The ninth fruit of the Spirit is self-control or temperance. This gift from the Spirit helps us avert sinful and regrettable consequences. Commonly, people love expressions like, “just follow your heart,” “do whatever makes you happy,” or “you only live once (YOLO).” Living by such concepts downplays the need for the biblical perspective of self-control. Sin and temptation are no longer viewed as spiritual threats, but choices between one’s happiness and what makes one feel good. Life is not about “what’s good for me,” but it should be about what is Godly. Solomon, who was the richest and most successful king of his time, tried everything and did not deny anything his heart desired (Ecclesiastes 2:1-10). Yet, in the end, as he looked at everything he had worked so hard to accomplish, he said it was all so meaningless, like chasing the wind, and that there was nothing really worthwhile anywhere (Ecclesiastes 2:11). One cannot really trust one’s own heart. Scripture tells us that the heart is deceitful above all things, and desperately wicked (Jeremiah 17:9 The heart is deceitful above all things, and desperately wicked: who can know it?). We must be aware of the battle within us so that we do not take sin lightly. We desperately need self-control and only by the Spirit will we be able to overcome the evil within us.

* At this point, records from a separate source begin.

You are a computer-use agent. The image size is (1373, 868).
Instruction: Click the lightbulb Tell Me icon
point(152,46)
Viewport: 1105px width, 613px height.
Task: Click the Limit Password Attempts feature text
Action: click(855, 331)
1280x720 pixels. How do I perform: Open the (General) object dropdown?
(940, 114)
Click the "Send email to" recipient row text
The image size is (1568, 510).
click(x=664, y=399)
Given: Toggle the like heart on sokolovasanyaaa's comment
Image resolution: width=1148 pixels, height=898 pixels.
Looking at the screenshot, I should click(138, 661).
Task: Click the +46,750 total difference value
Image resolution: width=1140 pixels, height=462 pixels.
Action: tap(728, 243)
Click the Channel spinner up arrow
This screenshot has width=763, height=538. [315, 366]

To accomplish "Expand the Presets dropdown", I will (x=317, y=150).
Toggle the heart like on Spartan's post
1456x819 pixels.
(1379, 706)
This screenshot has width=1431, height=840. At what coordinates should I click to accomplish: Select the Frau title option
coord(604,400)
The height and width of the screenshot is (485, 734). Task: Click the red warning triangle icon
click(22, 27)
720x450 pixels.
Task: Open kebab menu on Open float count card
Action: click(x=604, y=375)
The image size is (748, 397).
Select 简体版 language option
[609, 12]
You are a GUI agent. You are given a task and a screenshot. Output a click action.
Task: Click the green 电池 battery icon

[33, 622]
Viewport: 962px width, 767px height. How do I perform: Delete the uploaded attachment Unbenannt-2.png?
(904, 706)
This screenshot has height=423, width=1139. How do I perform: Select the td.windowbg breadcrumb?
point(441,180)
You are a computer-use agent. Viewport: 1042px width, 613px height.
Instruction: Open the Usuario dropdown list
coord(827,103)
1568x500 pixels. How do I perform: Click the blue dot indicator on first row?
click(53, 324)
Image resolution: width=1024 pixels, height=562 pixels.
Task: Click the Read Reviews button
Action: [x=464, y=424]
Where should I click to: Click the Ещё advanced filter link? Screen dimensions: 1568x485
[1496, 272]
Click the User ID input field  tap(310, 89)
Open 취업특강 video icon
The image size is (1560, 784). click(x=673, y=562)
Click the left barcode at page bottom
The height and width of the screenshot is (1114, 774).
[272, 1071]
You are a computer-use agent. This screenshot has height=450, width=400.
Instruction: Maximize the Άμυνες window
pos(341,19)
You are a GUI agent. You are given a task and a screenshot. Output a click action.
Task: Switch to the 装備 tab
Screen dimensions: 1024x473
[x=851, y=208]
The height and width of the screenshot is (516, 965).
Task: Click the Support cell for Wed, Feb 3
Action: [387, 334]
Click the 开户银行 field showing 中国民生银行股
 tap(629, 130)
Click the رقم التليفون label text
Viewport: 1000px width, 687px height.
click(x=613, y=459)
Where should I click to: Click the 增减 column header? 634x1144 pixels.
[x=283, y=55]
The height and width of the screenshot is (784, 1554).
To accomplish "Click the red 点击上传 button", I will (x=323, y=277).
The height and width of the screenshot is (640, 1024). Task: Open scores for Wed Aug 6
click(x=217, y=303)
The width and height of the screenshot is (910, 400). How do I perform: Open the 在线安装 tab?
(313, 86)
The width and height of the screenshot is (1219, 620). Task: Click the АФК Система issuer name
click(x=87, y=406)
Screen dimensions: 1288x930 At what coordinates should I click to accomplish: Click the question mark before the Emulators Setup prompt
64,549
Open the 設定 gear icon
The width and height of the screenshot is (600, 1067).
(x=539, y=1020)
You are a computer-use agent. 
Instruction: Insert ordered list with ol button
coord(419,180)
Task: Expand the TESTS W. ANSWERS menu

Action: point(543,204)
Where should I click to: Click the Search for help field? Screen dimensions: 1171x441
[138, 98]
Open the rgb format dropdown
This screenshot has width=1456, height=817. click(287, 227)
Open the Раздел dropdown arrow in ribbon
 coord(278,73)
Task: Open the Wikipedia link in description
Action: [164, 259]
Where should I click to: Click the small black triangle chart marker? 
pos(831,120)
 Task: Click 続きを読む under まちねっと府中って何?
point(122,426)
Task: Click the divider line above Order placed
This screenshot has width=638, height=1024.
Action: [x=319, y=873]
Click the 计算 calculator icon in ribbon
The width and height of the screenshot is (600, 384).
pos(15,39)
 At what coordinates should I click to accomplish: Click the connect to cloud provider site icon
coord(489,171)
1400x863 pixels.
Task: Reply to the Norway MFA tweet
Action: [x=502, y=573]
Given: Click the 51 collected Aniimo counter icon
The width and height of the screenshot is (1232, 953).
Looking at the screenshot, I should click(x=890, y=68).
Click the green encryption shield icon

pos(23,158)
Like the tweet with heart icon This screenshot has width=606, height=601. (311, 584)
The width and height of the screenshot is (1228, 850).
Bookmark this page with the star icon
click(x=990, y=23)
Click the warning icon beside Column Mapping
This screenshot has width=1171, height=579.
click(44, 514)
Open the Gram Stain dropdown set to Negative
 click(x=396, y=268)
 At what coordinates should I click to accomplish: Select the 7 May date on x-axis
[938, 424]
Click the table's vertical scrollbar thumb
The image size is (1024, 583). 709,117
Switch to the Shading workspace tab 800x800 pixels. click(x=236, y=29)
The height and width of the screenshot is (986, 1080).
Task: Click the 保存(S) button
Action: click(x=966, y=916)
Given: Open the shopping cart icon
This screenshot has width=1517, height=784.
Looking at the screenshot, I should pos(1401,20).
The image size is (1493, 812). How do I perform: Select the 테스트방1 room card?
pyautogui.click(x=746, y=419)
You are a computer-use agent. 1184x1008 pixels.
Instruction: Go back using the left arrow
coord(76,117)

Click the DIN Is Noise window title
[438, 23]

The heart is not the only battleground that demands self-control. The mind is a very vulnerable and hard to control area when it comes to fighting temptation. We can easily conjure sinful thoughts in our minds and wallow in them. Self-control with the mind means that we take every thought captive and make it obedient to Christ (2 Corinthians 10:5 Casting down imaginations, and every high thing that exalteth itself against the knowledge of God, and bringing into captivity every thought to the obedience of Christ;). We should fix our thoughts on whatever is true, whatever is noble, whatever is right, whatever is pure, whatever is lovely, whatever is admirable, and anything that is excellent or praiseworthy (Philippians 4:8).
Our tongue is also very much in need of self-control. Words are very powerful, and Scripture tells us that the tongue has the power of life and death (Proverbs 18:21 Death and life are in the power of the tongue: and they that love it shall eat the fruit thereof.). We can use words to hurt others and create life-wrecking wounds through contemptuous speech, along with discouraging words, words spoken in anger, lying, and gossiping. For a Christian who curses a lot when angry or excited, taming the tongue can be quite a struggle. Words, at their root, well up from the heart.
(Luke 6:45 KJV)
Self-control happens when we speak life to others and allow the love of God to flow through our words.
Obvious acts of the flesh, such as sexual immorality, impurity and debauchery, hatred, discord, jealousy, fits of rage, selfish ambition, dissensions, factions, envy drunkenness, orgies, and the like (Galatians 5:19-21), all happen when one loses self-control and gives in to carnal desires. Self-control is what sets God’s people apart from the rest of the world. It is the product of a repentant and Spirit-filled life. This fruit of the Spirit enables a believer to block sinful acts of the flesh and allows the other fruits of the Spirit to flow and flourish. Peace and patience allow one to withstand pressure and clear the mind, so one can maintain control over selfish urges. Kindness, goodness, and gentleness let a Christian respond in a way that demonstrates the grace of God, instead of acting with rudeness or hostility. Faithfulness and joy look to God for the satisfaction of real needs, which allows a believer to choose the eternal over the temporal. And finally, love is the ultimate motivation for why a believer practices self-control, the love for God and others. Every part of the fruit of the Spirit contributes to successfully practicing self-control.
Finally, we must learn self-control from Jesus. When He was in the desert fasting for forty days and forty nights, the devil tempted Him by trying to prey on His hunger, yet Jesus exhibited self-control and relied upon the Scriptures. As God, He could have easily turned that stone into bread, but he knew that the voice did not come from the Father, but from the enemy. That is what self-control looks like. It’s about whose voice you listen to, the voice of God or the tricky voice of the enemy. Self-control recognizes that man does not live by bread (pleasures and physical needs) alone, but waits and obeys God’s word, trusting that He will meet all our needs in the right way.
(Titus 2:11-14 KJV)
11 For the grace of God that bringeth salvation hath appeared to all men,
12 Teaching us that, denying ungodliness and worldly lusts, we should live soberly, righteously, and godly, in this present world;
13 Looking for that blessed hope, and the glorious appearing of the great God and our Saviour Jesus Christ;
14 Who gave himself for us, that he might redeem us from all iniquity, and purify unto himself a peculiar people, zealous of good works.